Accrescent. A newer store focused on signed, verified FOSS apps. Smaller catalog than F-Droid but higher quality bar. Every app is signed by the developer, not the store, which means the update chain is trustworthy. It’s also available through the GrapheneOS App Store, which tells you something about how seriously they take security. I keep it for a handful of apps that Accrescent carries and Obtainium doesn’t.

Zap Store. This one’s interesting — uses the Nostr protocol for app metadata. Already in the Nostr world? Zap Store feels natural. Decentralized app discovery, no central server controlling what you can install. Still early but the direction is right. I have it installed more out of principle than daily need, but it keeps growing.

What about F-Droid?

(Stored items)

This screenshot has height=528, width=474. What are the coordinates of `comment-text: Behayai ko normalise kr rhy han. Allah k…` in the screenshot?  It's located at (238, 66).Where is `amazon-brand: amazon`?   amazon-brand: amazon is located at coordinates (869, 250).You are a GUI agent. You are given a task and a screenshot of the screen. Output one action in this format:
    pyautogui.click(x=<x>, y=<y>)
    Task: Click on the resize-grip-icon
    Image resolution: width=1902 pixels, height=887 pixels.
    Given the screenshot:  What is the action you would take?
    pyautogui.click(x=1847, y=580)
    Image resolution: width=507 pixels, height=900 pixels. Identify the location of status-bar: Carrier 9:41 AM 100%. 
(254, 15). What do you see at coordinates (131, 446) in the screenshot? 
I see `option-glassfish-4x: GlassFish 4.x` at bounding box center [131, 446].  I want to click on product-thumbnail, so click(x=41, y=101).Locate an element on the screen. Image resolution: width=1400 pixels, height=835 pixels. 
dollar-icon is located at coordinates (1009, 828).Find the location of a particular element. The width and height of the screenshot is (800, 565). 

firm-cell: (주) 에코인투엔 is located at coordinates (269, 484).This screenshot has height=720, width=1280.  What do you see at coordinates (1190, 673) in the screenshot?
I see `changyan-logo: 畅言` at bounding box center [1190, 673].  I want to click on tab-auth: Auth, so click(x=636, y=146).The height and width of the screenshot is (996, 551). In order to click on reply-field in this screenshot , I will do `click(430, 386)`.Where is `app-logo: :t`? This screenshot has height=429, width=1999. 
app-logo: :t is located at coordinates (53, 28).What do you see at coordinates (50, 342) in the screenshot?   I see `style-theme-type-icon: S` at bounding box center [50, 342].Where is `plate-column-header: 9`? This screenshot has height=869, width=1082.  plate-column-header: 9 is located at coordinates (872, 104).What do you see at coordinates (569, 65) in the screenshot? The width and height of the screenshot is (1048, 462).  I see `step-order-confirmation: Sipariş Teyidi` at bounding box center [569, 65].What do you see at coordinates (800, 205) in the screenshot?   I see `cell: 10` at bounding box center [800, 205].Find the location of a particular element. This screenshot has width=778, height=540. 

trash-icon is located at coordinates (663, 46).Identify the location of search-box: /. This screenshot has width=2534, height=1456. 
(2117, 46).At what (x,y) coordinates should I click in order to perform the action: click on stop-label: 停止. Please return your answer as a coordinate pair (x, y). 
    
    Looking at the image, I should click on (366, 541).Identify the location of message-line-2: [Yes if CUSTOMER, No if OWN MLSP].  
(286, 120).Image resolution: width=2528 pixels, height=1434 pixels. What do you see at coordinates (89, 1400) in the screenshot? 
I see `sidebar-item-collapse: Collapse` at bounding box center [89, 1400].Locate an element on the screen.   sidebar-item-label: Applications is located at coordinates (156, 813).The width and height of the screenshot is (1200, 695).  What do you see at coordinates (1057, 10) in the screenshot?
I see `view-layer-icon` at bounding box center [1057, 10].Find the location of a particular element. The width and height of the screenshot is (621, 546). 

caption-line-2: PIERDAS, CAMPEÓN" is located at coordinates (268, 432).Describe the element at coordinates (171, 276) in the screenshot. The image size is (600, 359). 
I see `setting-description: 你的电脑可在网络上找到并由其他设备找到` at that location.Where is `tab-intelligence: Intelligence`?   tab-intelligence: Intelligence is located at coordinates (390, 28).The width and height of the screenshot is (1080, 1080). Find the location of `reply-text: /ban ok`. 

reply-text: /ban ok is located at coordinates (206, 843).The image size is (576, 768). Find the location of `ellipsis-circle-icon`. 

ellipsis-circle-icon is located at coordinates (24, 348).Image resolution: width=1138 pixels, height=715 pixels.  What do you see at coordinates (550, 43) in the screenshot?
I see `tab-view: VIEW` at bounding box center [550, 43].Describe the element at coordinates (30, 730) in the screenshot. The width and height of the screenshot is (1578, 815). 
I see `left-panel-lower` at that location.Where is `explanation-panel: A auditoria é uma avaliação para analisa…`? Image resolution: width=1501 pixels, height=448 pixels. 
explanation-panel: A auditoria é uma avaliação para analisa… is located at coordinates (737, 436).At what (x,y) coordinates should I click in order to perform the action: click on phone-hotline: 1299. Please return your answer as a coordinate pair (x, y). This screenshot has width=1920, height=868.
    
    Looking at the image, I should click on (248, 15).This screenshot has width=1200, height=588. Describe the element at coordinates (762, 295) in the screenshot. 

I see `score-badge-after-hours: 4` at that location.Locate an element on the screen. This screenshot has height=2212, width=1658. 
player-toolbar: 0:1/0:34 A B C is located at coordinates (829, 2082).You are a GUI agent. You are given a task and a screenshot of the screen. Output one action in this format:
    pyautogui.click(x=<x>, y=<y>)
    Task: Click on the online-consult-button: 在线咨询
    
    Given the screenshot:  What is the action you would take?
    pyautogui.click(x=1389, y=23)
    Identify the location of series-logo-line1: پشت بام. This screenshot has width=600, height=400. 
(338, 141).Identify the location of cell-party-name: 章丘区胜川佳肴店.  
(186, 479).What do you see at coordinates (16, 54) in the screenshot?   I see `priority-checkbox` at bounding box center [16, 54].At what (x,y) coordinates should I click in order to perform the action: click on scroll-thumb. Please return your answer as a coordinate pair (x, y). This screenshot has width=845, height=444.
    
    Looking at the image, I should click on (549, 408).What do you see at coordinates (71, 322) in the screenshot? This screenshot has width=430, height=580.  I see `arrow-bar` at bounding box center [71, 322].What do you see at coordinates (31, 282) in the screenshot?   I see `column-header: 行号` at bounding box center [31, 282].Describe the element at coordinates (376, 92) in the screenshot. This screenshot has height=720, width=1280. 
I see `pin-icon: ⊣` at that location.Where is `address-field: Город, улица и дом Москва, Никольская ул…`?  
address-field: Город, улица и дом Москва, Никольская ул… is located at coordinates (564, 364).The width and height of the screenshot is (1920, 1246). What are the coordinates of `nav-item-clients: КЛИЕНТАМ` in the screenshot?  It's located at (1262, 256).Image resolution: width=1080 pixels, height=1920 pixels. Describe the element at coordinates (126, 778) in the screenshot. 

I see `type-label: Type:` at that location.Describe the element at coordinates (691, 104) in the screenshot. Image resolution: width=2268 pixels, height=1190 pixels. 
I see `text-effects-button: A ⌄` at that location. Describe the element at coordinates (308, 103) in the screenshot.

§ **PROBLEM TO SOLVE**
In the text on app stores, who signs every app that Accrescent offers?

§ **YOUR SOLUTION**
The developer signs every app, not the store.